Methods: We searched for layered boulders were searched in a global mosaic of Bennu that was projected on a lidar-based global shape model (OLA v16; [10–12]) using the Small Body Mapping Tool [8]. Detailed observation and measurements of layered boulders were performed using OCAMS PolyCam [5] images with pixel scales of 2 – 5 cm/pix that had been converted into reflectance [9]. All the lidar scans available (typically 10 or more scans for each boulder) were registered using a Poisson reconstruction method to create a digital terrain model (DTM) covering the entire surface of the boulder. The PolyCam images were registered to the corresponding DTM using reconstructed SPICE kernels in USGS’s ISIS3 software [10]. Normal albedo was calculated in the method described in [11, 12]. Three large boulders—Gargoyle, KLR1, and KLR2—were selected for detailed analysis.
Results: Normal albedo of units can be largely divided into two texture groups: one is rough and dark (4 – 5 % normal albedo), and the other is smooth and bright (5 – 7% normal albedo). The layers are ~1–10 m thick. Gargoyle’s dark, rough unit includes more than 100 visible clasts with an average length of 23 cm in the longest dimension. Clast size will be looked into closely because the clasts could be the individual particle that was present in the hydrothermal convection.
Future work: [13] modeled a mud convection in a 100-km asteroid parent body and showed that particle size sorting could occur. Catastrophic disruption of a parent body with a size-sorted interior could produce some rock fragments that include a boundary between two textures. The thickness of the layers observed in the boulders suggests that the size sorting could have occurred at scales of 1 to 10 m. By mapping and characterizing the layering in some boulders on Bennu, we will be able to give some constraints on the interior environment of the parent body. Using the results of physical measurements, we will develop a model of sedimentation in hydrothermal convection to reproduce the layered boulders.

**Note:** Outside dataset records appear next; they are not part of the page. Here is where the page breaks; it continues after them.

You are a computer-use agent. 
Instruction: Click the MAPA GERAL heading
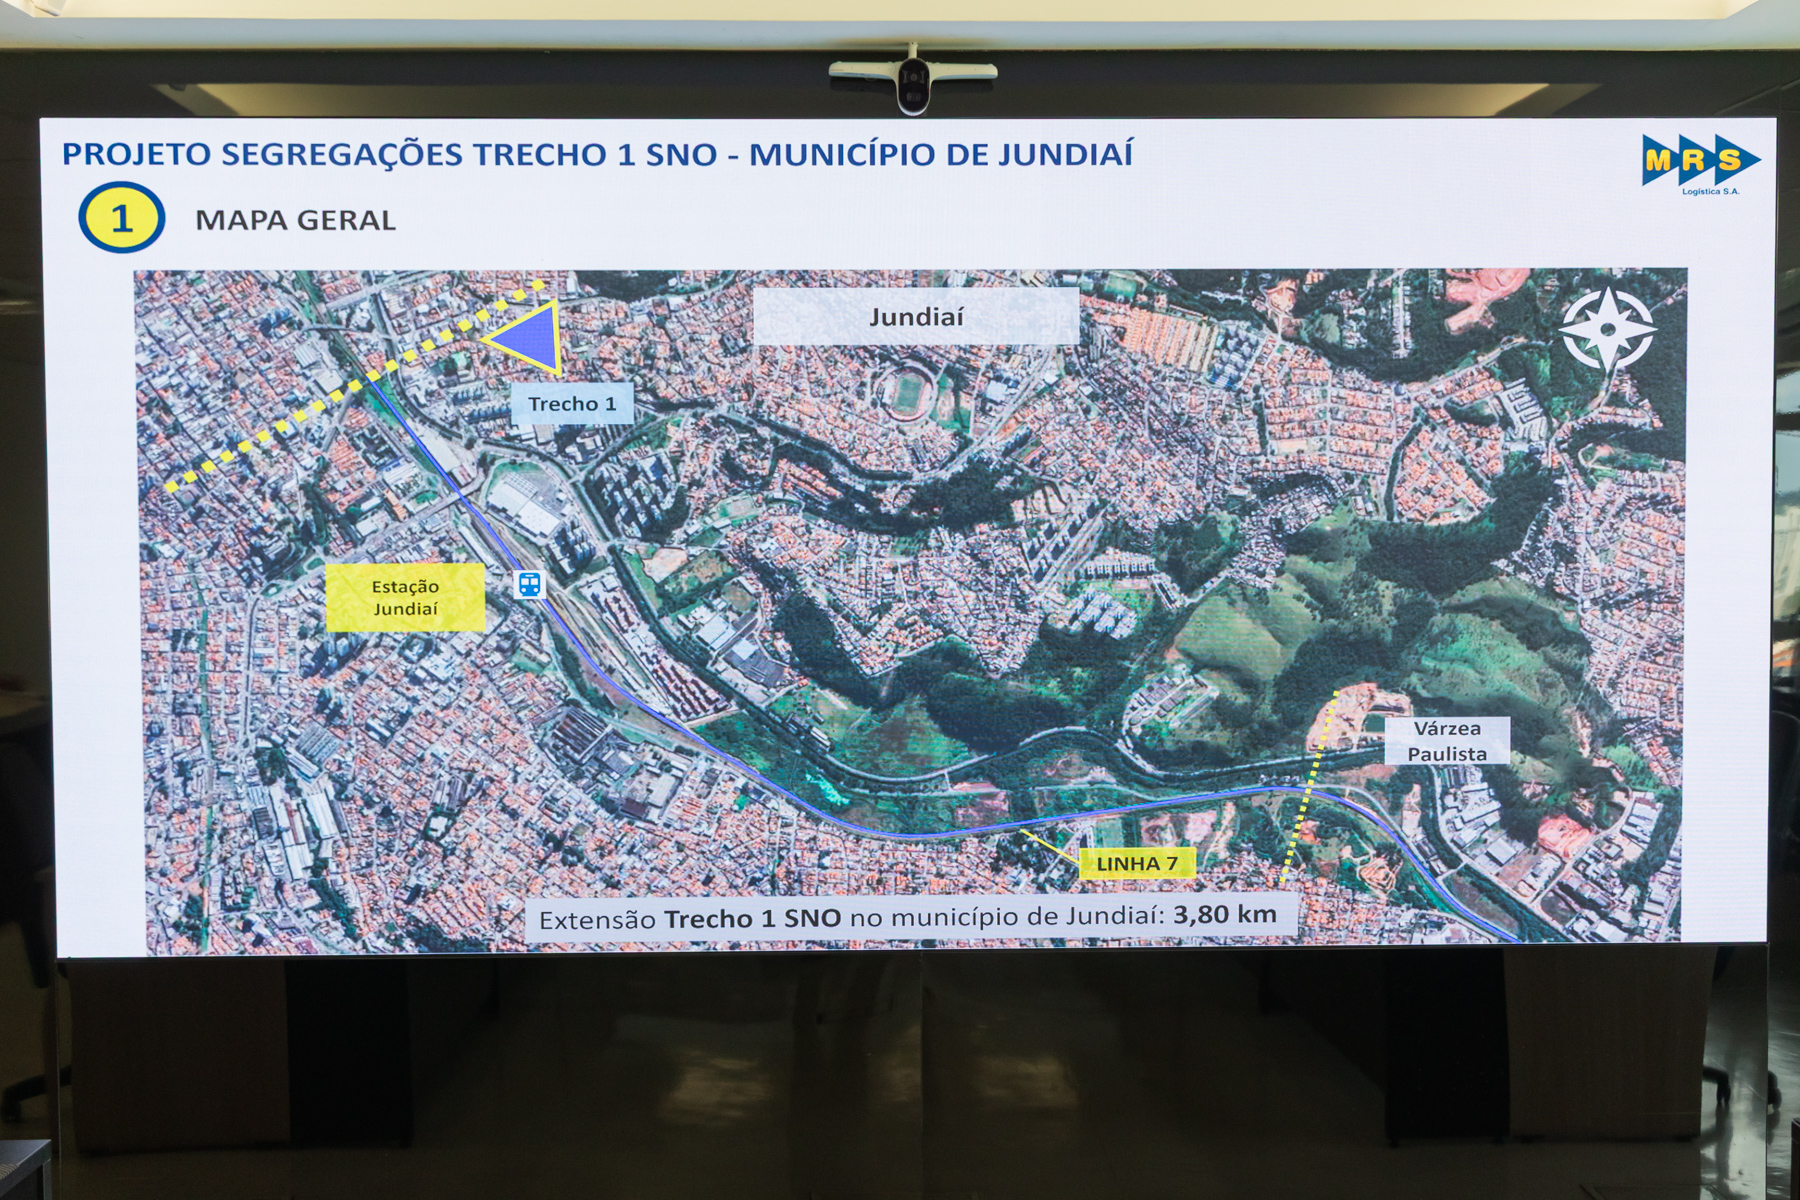point(296,220)
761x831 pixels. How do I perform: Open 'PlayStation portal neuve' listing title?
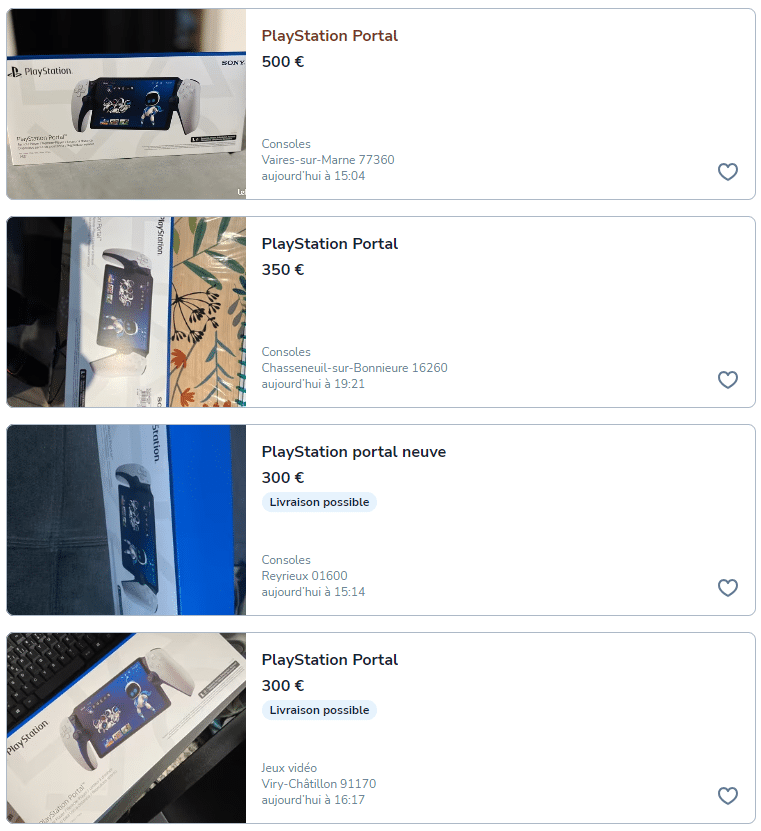coord(353,452)
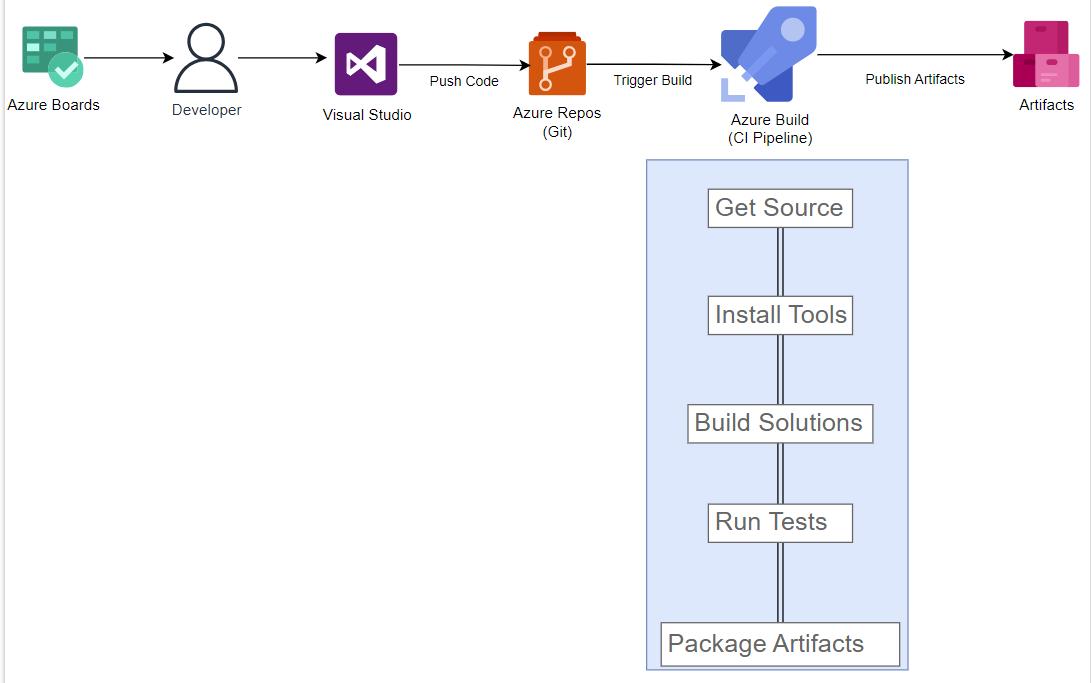
Task: Select the Visual Studio text label
Action: coord(367,115)

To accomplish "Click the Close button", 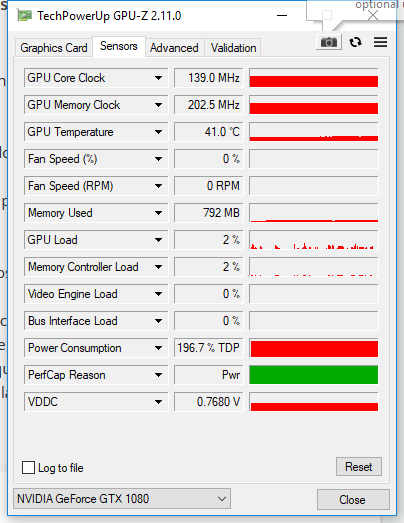I will click(x=353, y=500).
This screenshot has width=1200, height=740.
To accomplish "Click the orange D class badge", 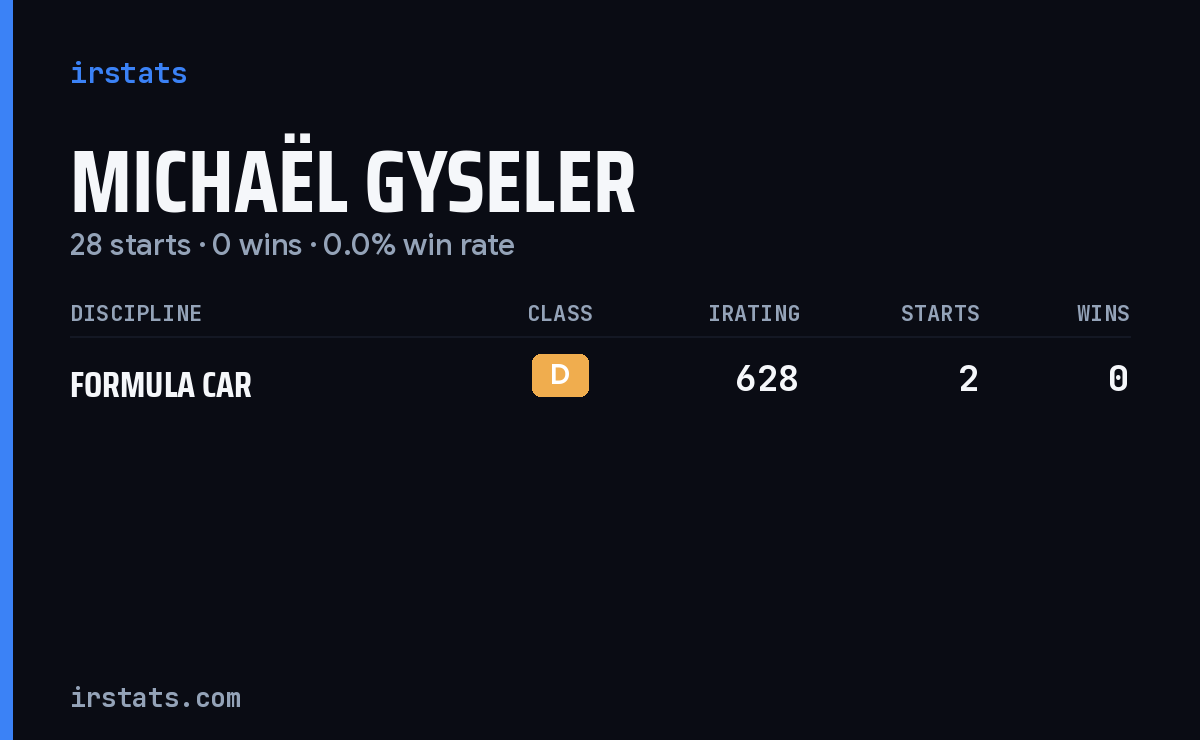I will [560, 375].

[1] DellaGiustina D. N. et al. (2019) Nature Astronomy, 3, 341-351. [2] Barnouin O. S. et al. (2019) Nature Geoscience, 12, 247-252. [3] Bottke W. F. et al. (2005) Icarus, 179, 63-94. [4] Lauretta D. S. (2015) Meteoritics & Planetary Science, 50, 834849. [5] Rizk B. et al. (2018) Space Sci Rev, 214, 26. [6] Molaro J. L. et al. (2020) Nat. Commun. 11, 2913. [7] Walsh K. J. et al. (2019) Nature Geoscience, 12, 242-246. [8] Ernst C. M. et al. (2018) Lunar and Planetary Science Conference, 49, Abstract #1043. [9] Golish D. R. et al. (2020) Space Sci Rev, 216, 12. [10] DellaGiustina et al. (2018) Earth and Space Science, 5, 929– 949. [11] Golish D. R. et al. (2020) Icarus, 113724. [12] Ishimaru K. et al. (2021) Lunar and Planetary Science Conference, 52, Abstract #1154. [13] Bland P. A. & Travis B. J. (2017) Sci. Adv., 3, e1602514.